A short but useful quick-start guide to ICHEC. This is written for Linux users as many of the commands can be more difficult using a Windows system (if you dont use Linux, I recommend starting to use Linux).
- Logging In
- Filesystem and Copying
- Loading Modules and Environments
- Requesting Compute Nodes
- Schedule multiple similar jobs
- Useful Commands
- Using VSCode on ICHEC
- Using Aliases
- Basilisk
- Other SLURM Commands
- Meluxina
To get logged on to the supercomputer, we use a Secure Shell (SSH) connection. You must first generate public and private keys for your connection.
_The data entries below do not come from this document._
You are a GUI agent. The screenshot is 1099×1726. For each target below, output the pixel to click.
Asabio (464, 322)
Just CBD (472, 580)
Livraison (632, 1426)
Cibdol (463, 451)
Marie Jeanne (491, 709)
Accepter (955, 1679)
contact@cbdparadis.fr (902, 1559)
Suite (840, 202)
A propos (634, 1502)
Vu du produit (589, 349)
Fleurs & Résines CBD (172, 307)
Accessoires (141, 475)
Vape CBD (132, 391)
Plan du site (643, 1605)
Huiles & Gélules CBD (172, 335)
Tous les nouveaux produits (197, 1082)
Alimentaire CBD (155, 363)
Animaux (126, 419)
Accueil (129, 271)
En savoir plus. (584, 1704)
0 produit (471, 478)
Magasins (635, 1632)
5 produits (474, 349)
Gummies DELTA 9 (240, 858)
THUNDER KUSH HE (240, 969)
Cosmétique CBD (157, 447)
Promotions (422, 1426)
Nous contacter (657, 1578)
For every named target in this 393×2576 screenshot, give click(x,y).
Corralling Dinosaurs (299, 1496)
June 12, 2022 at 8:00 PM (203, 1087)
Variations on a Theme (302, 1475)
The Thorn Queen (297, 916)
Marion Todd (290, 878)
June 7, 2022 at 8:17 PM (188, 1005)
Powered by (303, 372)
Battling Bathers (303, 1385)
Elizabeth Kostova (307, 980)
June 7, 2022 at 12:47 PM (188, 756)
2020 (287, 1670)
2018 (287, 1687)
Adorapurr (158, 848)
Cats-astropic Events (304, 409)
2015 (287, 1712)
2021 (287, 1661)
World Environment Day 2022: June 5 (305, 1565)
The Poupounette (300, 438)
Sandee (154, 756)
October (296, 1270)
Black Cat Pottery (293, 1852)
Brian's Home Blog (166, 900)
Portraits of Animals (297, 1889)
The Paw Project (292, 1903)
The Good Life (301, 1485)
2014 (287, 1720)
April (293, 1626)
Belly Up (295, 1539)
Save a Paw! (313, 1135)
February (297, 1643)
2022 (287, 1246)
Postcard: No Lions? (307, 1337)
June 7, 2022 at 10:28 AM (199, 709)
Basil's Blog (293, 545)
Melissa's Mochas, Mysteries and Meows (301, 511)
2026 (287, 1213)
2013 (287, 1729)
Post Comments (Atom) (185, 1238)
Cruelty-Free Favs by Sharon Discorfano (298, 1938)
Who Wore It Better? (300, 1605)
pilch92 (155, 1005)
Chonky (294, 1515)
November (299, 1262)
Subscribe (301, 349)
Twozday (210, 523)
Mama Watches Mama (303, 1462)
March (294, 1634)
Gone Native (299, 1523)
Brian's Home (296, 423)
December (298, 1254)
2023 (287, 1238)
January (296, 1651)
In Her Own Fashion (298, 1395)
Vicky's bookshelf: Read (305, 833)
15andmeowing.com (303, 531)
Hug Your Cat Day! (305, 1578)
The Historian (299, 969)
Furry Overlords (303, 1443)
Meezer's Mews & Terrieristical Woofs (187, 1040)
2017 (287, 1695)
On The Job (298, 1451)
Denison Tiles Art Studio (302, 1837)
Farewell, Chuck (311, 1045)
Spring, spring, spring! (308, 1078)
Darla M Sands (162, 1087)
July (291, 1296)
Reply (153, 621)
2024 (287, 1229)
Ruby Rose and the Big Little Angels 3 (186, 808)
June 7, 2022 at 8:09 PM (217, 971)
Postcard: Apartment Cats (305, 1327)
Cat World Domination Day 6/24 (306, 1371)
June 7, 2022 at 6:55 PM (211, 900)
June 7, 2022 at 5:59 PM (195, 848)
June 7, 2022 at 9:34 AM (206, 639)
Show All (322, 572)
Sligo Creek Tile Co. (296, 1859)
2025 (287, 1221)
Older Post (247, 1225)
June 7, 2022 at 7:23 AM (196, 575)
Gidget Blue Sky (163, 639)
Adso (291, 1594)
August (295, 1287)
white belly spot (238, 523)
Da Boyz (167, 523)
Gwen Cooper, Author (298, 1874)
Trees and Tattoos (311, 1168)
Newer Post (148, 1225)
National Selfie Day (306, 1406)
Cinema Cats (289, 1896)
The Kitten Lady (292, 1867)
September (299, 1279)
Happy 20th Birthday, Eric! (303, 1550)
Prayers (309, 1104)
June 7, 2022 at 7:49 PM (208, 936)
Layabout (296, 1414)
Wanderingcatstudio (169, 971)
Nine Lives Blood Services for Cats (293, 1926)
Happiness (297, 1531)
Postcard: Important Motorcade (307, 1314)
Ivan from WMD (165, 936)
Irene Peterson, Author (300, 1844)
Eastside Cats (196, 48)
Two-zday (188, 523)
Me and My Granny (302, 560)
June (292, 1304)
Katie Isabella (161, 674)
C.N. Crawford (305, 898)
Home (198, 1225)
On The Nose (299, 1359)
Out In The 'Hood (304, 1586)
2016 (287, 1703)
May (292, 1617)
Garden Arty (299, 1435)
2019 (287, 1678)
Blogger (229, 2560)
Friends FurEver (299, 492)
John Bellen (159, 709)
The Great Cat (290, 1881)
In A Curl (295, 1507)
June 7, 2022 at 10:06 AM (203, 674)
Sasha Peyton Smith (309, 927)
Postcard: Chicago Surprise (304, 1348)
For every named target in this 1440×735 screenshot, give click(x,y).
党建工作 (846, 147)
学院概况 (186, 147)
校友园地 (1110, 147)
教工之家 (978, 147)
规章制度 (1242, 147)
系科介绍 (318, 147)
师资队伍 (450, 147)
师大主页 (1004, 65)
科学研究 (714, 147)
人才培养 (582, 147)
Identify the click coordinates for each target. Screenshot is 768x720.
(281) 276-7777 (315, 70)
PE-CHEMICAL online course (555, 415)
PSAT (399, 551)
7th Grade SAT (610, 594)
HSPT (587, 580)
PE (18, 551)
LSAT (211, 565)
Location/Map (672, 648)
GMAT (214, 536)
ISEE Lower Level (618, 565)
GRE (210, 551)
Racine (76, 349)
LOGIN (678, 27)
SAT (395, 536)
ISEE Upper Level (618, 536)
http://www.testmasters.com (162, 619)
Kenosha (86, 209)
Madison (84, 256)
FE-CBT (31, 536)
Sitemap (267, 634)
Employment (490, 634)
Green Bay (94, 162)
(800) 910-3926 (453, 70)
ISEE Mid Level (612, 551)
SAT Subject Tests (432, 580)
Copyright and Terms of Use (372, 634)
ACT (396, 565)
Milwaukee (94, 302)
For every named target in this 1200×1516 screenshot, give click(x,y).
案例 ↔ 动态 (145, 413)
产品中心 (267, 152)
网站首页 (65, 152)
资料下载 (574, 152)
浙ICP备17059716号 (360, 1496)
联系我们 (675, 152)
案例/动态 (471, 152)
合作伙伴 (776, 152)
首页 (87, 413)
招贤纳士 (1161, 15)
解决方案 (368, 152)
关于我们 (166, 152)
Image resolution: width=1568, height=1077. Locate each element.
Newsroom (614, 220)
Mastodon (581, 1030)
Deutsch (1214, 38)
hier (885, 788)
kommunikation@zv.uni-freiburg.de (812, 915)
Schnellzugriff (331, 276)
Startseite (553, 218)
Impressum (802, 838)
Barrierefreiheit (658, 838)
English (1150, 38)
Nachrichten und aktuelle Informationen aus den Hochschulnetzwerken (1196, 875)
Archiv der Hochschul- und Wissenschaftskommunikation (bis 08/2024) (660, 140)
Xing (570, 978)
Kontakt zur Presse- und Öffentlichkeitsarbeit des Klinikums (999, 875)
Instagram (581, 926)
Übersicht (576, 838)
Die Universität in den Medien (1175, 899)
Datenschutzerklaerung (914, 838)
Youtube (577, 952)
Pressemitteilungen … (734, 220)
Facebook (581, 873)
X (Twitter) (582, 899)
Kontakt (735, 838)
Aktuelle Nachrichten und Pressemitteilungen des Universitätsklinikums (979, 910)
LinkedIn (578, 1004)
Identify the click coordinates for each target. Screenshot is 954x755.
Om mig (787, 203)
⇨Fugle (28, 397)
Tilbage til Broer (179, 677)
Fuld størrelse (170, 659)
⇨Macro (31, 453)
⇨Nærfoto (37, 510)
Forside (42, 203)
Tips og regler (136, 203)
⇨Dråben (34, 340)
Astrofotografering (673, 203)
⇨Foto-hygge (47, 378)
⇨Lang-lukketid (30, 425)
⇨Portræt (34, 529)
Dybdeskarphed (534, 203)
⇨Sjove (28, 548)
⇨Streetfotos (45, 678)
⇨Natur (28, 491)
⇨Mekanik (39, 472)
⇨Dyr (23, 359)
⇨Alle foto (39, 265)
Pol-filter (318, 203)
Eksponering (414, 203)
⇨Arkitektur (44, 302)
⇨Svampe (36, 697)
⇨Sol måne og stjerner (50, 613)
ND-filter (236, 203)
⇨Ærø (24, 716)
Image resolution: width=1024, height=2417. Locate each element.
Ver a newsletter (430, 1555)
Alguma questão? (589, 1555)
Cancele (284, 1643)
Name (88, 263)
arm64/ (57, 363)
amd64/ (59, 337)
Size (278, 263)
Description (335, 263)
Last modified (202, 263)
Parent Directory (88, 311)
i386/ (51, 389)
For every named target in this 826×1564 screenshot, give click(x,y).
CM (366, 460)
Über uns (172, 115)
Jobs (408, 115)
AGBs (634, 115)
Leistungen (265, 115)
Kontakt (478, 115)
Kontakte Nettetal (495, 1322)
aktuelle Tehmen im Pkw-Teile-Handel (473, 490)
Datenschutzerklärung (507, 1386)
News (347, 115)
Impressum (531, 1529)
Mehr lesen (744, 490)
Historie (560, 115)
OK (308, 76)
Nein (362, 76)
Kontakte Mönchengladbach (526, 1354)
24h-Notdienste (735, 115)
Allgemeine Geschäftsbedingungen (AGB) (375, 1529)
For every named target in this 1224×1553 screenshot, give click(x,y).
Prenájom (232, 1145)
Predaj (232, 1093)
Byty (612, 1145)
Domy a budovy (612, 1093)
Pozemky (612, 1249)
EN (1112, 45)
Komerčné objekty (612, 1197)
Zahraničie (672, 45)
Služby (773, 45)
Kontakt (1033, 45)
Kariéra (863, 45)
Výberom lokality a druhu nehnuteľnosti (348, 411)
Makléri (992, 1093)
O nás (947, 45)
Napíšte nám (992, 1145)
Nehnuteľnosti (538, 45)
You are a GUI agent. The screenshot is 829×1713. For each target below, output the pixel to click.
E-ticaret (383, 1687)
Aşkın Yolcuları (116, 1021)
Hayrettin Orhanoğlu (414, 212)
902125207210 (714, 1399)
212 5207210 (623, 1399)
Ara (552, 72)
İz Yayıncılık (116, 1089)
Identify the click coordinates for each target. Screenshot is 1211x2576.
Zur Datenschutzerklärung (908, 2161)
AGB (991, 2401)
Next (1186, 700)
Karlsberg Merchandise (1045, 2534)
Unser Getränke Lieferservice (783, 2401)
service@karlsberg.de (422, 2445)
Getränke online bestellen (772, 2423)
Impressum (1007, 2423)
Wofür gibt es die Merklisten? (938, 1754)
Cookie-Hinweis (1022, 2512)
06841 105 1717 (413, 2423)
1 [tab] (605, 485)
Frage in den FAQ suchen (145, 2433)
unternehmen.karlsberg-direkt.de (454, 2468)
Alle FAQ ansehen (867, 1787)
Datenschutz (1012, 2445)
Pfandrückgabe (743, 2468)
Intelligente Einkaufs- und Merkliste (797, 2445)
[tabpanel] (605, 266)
On Linux this is easily done as follows
ssh-keygen -t ed25519
# Press enter to accept the default location or give it a more specifc filename
# You can also choose to enter a password or just press enter again
cat ~/.ssh/id_ed25519.pub
Copy the output from cat
and email it to the ICHEC Support.
After your public key is added, you can SSH login
ssh <username>@kay.ichec.ie
For more details see ICHEC SSH Keys
To simplify the login procedure you can define a shorthand alias for the connection parameters (user, host, port). You may add the following declaration to the SSH user configuration file on your system (~/.ssh/config
, create it if it does not already exist):
Host ichec
Hostname login.lxp.lu
User '<your-user-ID>'
You will then be able to connect to MeluXina simply with:
ssh ichec
X11 forwarding is allowed and necessary to display editor windows (gvim, emacs, nedit, etc.) or similar on your desktop. To enable X11 forwarding, log in with the ssh -X option enabled
ssh -X ichec
or add the following line in your ~/.ssh/config
ichec entry:
Host ichec
...
ForwardX11 yes
the you can simply use
ssh ichec
Once logged in, you will be in your home directory. You will have access to another work directory where you can store larger files and folders. To get to the work folder you need to go up several directories and then select the work directory and your project code.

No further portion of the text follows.